A recent report produced by the Environmental Audit Committee (EAC) is appealing to the Government to introduce a new Environmental Protection Act as part of the Article 50 negotiations for Brexit. The report entitled The Future of the Natural Environment after the EU Referendum presents the findings of the first of a series of inquiries that the committee will be undertaking as the UK prepares to leave the EU.
The committee looked at the international, legislative and financial issues that the government must manage to ensure that standards are maintained and protect the Governments manifesto commitment to “be the first generation to leave the environment in a better state than it found it”. Currently much of the funding for environmental protection is provided by the EU which has provided a common framework for members to develop their own environmental policies. The EAC states that the government must define clear objectives for future environmental protection and allocate the required resources in order to deliver those objectives.
The report includes 7 recommendations that should be acted upon by DEFRA and other government departments both prior to article 50 negotiations and in the months after negotiations begin. Without such actions the UK risks weakening environmental protections disrupting food production and presenting risks for farm businesses, leading to further degradation of the UK’s natural assets and higher costs of subsequent intervention.
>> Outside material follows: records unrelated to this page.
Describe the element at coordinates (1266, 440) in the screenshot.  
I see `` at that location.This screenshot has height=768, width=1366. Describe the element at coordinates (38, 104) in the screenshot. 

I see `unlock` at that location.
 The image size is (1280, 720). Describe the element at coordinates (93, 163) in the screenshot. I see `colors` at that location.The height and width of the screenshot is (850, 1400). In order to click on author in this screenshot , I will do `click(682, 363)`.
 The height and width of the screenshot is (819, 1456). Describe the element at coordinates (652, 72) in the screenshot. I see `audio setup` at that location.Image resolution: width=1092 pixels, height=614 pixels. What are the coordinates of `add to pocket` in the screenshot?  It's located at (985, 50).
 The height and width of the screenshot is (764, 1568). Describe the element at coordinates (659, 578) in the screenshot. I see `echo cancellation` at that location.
The EAC’s recommendations are
- (1) In order to meet its manifesto commitment to “be the first generation to leave the environment in a better state than it found it”, the Government must, before triggering Article 50, commit to legislating for a new Environmental Protection Act, ensuring that the UK has an equivalent or better level of environmental protection as in the EU.
- (2) Government must, as part of its initial work to leave the EU, assess the resources necessary to replace existing EU environmental funding to ensure that farm businesses remain viable, and that animal welfare, food security and food safety are protected, both in the UK and the Overseas Territories. Government must also provide evidence to allay our scepticism over the capacity of Defra to meet the additional pressures that exiting the EU creates for meeting the Government’s manifesto commitment in a cost-effective manner alongside its non-environmental priorities.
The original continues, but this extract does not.